Engineering Contradictions & Design Principles
Engineering Contradiction Analysis
1Reliability
If manual trial and error procedures are used for drainage mesh optimization, then expert knowledge and experience can be applied, but the process requires a lot of time and limits the number of scenarios that can be evaluated
Solution Approach 1:
The patent replaces manual mechanical trial-and-error procedures with an automated computer-based optimization system. The system uses algorithms to automatically adjust well positions, numbers, and configurations, eliminating the need for manual iteration while maintaining optimization reliability through systematic evaluation of multiple scenarios.
Solution Approach 2:
The optimization system performs self-service by automatically evaluating different drainage mesh configurations without requiring continuous human intervention. The computer system independently runs simulations, analyzes results, and iterates through scenarios to find optimal solutions, significantly reducing the time investment required from expert teams.

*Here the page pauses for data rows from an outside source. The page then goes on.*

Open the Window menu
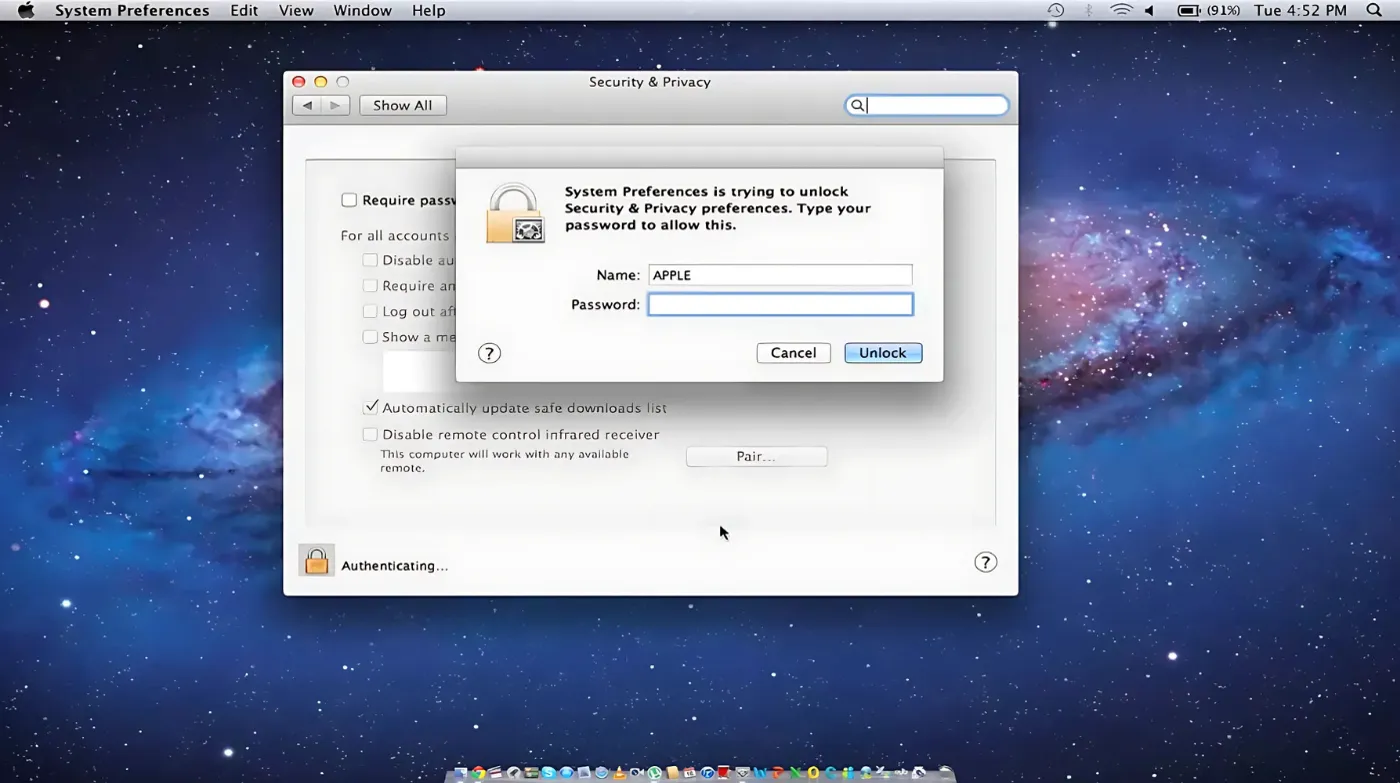The image size is (1400, 784). coord(362,10)
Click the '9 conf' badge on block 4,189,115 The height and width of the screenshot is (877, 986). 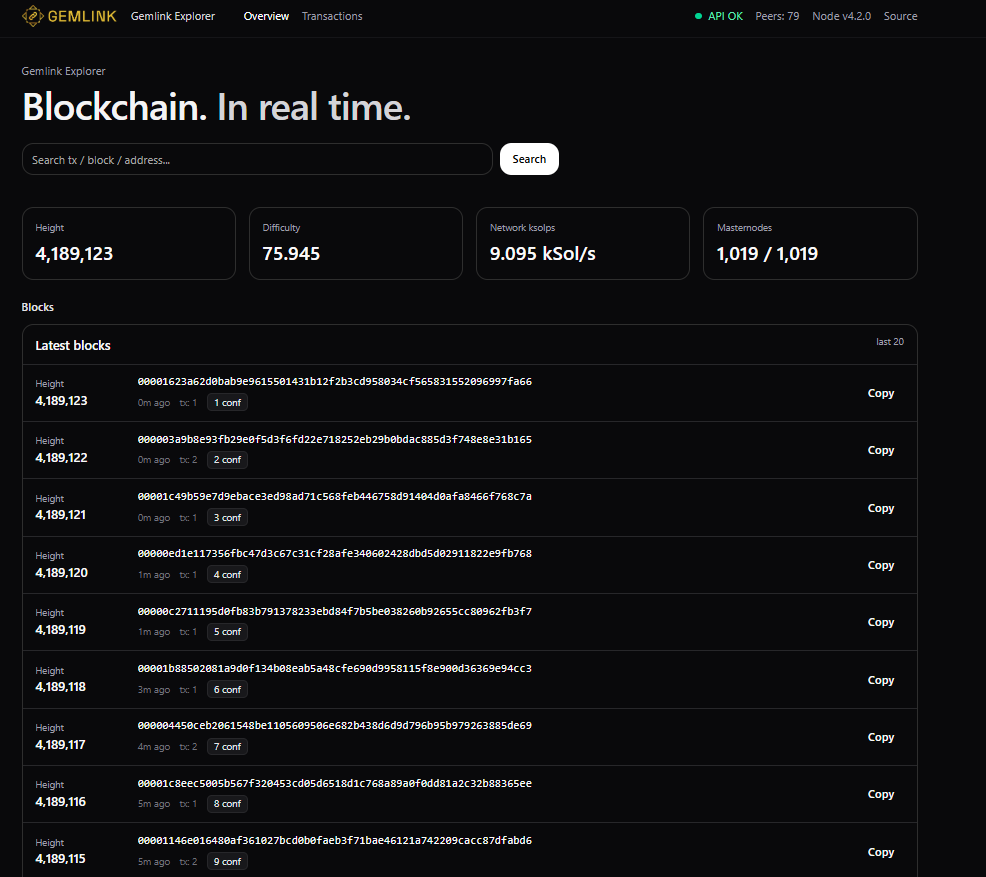226,861
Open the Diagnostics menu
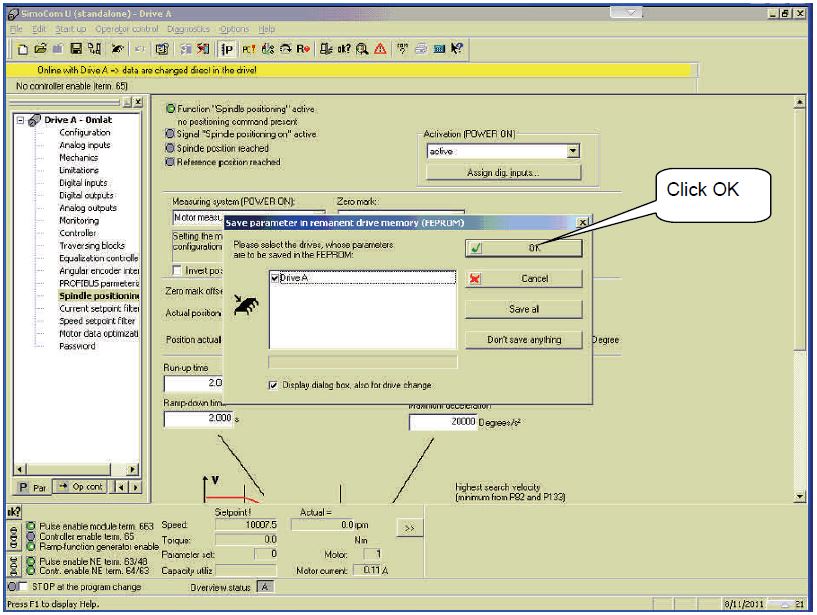Viewport: 817px width, 615px height. point(188,29)
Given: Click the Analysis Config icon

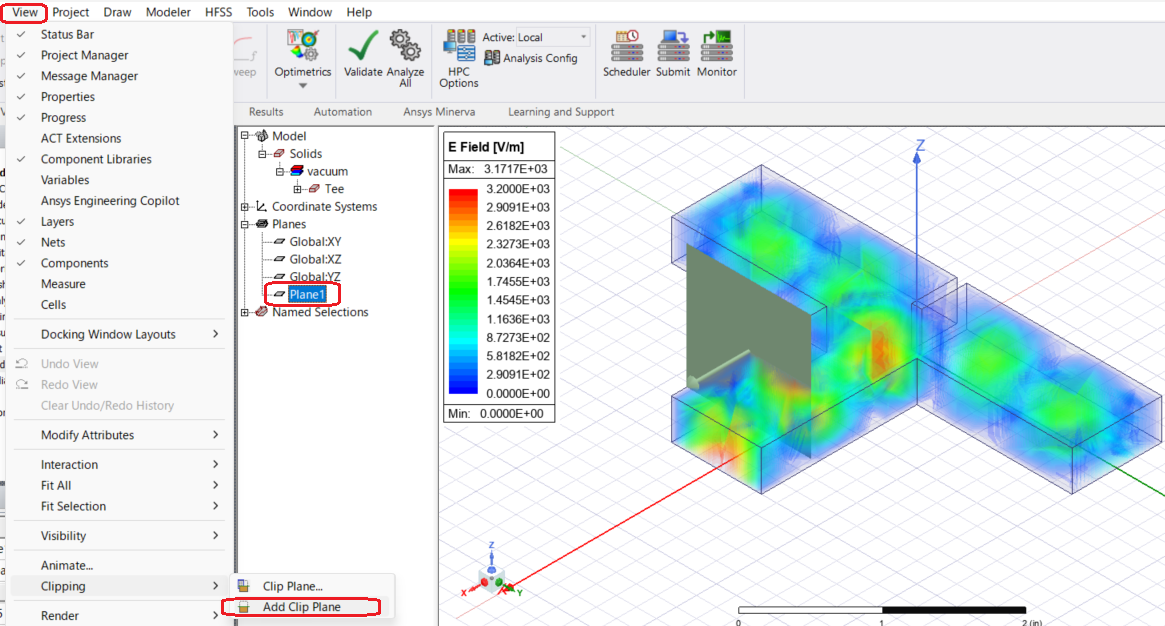Looking at the screenshot, I should click(492, 58).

2Adaptability or versatility
If the number of decision variables and constraints is increased to handle complex well positioning problems, then more realistic scenarios can be modeled, but the problem complexity grows exponentially making manual solution search impossible
Solution Approach 1:
The patent substitutes manual problem-solving approaches with automated computational algorithms that can handle complex optimization problems. The system uses computer-based simulation and optimization techniques to manage the exponential growth of decision variables and constraints, enabling realistic well positioning scenarios that would be impossible to solve manually.
Solution Approach 2:
The optimization problem is segmented into manageable components through systematic parameterization. The system divides the complex well positioning problem into discrete decision variables (well locations, numbers, types) and constraints, allowing the computer algorithm to process and optimize each element systematically despite the overall complexity.
3Measurement precision
If detailed simulation models are used to evaluate drainage mesh options, then accurate production predictions can be obtained, but the computational cost and time required increase significantly
Solution Approach 1:
The system performs preliminary actions by pre-configuring the simulation model and optimization parameters before running the optimization process. The computer system prepares the reservoir model, defines objective functions and constraints, and sets up evaluation criteria in advance, allowing efficient automated optimization that maintains prediction accuracy while reducing computational resource consumption through structured approach.
Data Source
AI summary
The present invention proposes the use of an optimization tool based on Genetic Algorithm for the optimization of the drainage mesh, that is, the simultaneous optimization of the quantity, location and length of producing and injecting wells. Said optimization tool provides a robust implementation of a computational method to deal with realistic well positioning problems with arbitrary trajectories, complex models and linear and nonlinear constraints. Said optimization tool uses a commercial reservoir simulator as an evaluation function without using proxies to replace the complete numerical model. A net present value (NPV) calculation is also provided as a criterion for obtaining the optimized drainage mesh.